Reading, Writing And Control Dynamic Instantiated HTML Web Table Using Python Selenium

- 1 answer

Assume that there are some specific searcher which search some goods, and I search with 'Teddy'. Number of total result is 140 and it is displayed in small table made of <div> for each row and column(row for each content, column for info of content), which has scroll bar. This shows me a good list up to 5 in single display(each content use 40px for their height), if I need to see more, I need to scroll down this table.

The HTML is seems like below if I see goods at 45th to 49th(45th content are at the top of current view).

<div class="table-body" style="height:200px">            // This contains scrollbar
    <div class="table-panel" style="height:5600px">
        <div class="ag-row" style="height:40px row="42"> // This is each row of goods
            <div class="name">Teddy</div>                // This is each column of good
            <div class="price">200</div>
            <input class="amount">0</input>              // Input text box for put amount of goods to buy
        <div class="ag-row" style="height:40px row="43">
            <div class="name">Brown Bess</div>
            <div class="price">230</div>
            <input class="amount">0</input>
        <div class="ag-row" style="height:40px row="44"> // <-- This is what I'am seeing at the top. 0 based row attribute
            <div class="name">Blue</div>
            <div class="price">280</div>
            <input class="amount">0</input>
        <div class="ag-row" style="height:40px row="45">
            <div class="name">Scientist</div>
            <div class="price">400</div>
            <input class="amount">0</input>
        <div class="ag-row" style="height:40px row="46">
            <div class="name">Mouse</div>
            <div class="price">120</div>
            <input class="amount">0</input>
        <div class="ag-row" style="height:40px row="47">
            <div class="name">Hangover</div>
            <div class="price">150</div>
            <input class="amount">0</input>
        <div class="ag-row" style="height:40px row="48"> // <-- This is what I'am seeing last.
            <div class="name">Building</div>
            <div class="price">420</div>
            <input class="amount">0</input>
        <div class="ag-row" style="height:40px row="50">
            <div class="name">Park</div>
            <div class="price">60</div>
            <input class="amount">0</input>
        <div class="ag-row" style="height:40px row="51">
            <div class="name">Coffee</div>
            <div class="price">160</div>
            <input class="amount">0</input>
        <div class="ag-row" style="height:40px row="49">
            <div class="name">Juice</div>
            <div class="price">100</div>
            <input class="amount">0</input>

Also it is my imaginary code, real code is much more complicate due to it's style, attributes and scripts.

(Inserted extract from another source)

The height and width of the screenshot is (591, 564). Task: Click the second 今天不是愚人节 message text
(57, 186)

I think it is enough to ask my subject.

I checked the behavior of this web page. It only makes it's html near where I'am seeing. When I see near 100th content, it create html between 92nd ~ 108th -- how many it is instantiated is quite random. When I scroll down or up, it remove content far from current position and make new one for current screen.

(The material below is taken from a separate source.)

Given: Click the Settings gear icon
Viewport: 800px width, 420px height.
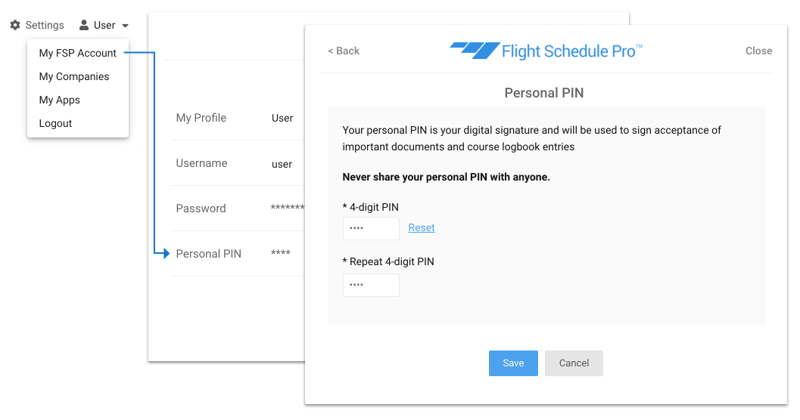Looking at the screenshot, I should click(15, 25).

And I need to parse that data and need to make some list-like data structure in python. Cause it instantiate partial data depending on screen(precisely speaking, it seems like it uses scrollbar for checking where I am seeing) I tried to control scrollbar and crop all data in html and remove duplicates. Codes are below

from selenium import webdriver

def iterateOptionTable(driver):
    el_viewport = driver.find_element_by_class_name('table-body')
    driver.execute_script('document.getElementsByClassName("{}")[0].scrollTop = 0;'.format('table-body'))
    max_height = int(driver.execute_script('return document.getElementsByClassName("{}")[0].scrollHeight;'.format('table-body')))
    scrolling_amnt = int(40 * 5) # Each row height is 40
    cur_scroll = 0
    table = defaultdict(int) # Don't put into list which is already pushed
    ret = []
    while cur_scroll < max_height:
            el_products = el_viewport.find_elements_by_xpath('./div/*')
            for el_p in el_products:
                rownum = int(el_p.get_attribute("row"))
                if rownum not in table:
                    table[rownum] = True
            yield ret   # List of WebElement of good
            cur_scroll += scrolling_amnt
            driver.execute_script('document.getElementsByClassName("{}")[0].scrollTop = {};'.format('table-body', cur_scroll))

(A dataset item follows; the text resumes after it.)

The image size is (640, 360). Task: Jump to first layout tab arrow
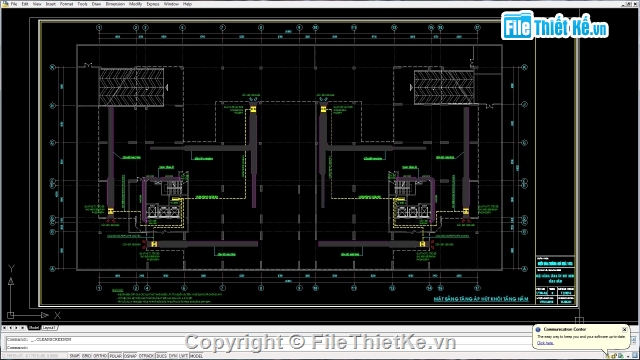[4, 328]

def parseElementToData(elems):
    ret = []
    for el in elems:
        single_data = DO_EXTRACT_DATA_FROM_EL()

def parseTable(driver):
    ret = []
    for elems in iterateOptionTable(driver):
        data += parseElementToData(elems)
    return ret

There are several other jobs for the page, it is programmed using yield due to webpage hierarchy.

It pretty works well in debugger when I execute one by one. But in real runtime, it dose not even scroll down it's table. Not to mention that it is inefficient I think. Also tried same version of Javascript by executing script from selenium.

Is there are more sophisticated way or can I get a answer for why these are not working in normal situation. I'm quite new to web crawling and selenium. Please Help :)



I failed to what I intended to. Scrolling is not well interactable in such condition. I managed to solve this via selecting single cell in table and send 'Keys.DOWN' button for scrolling down.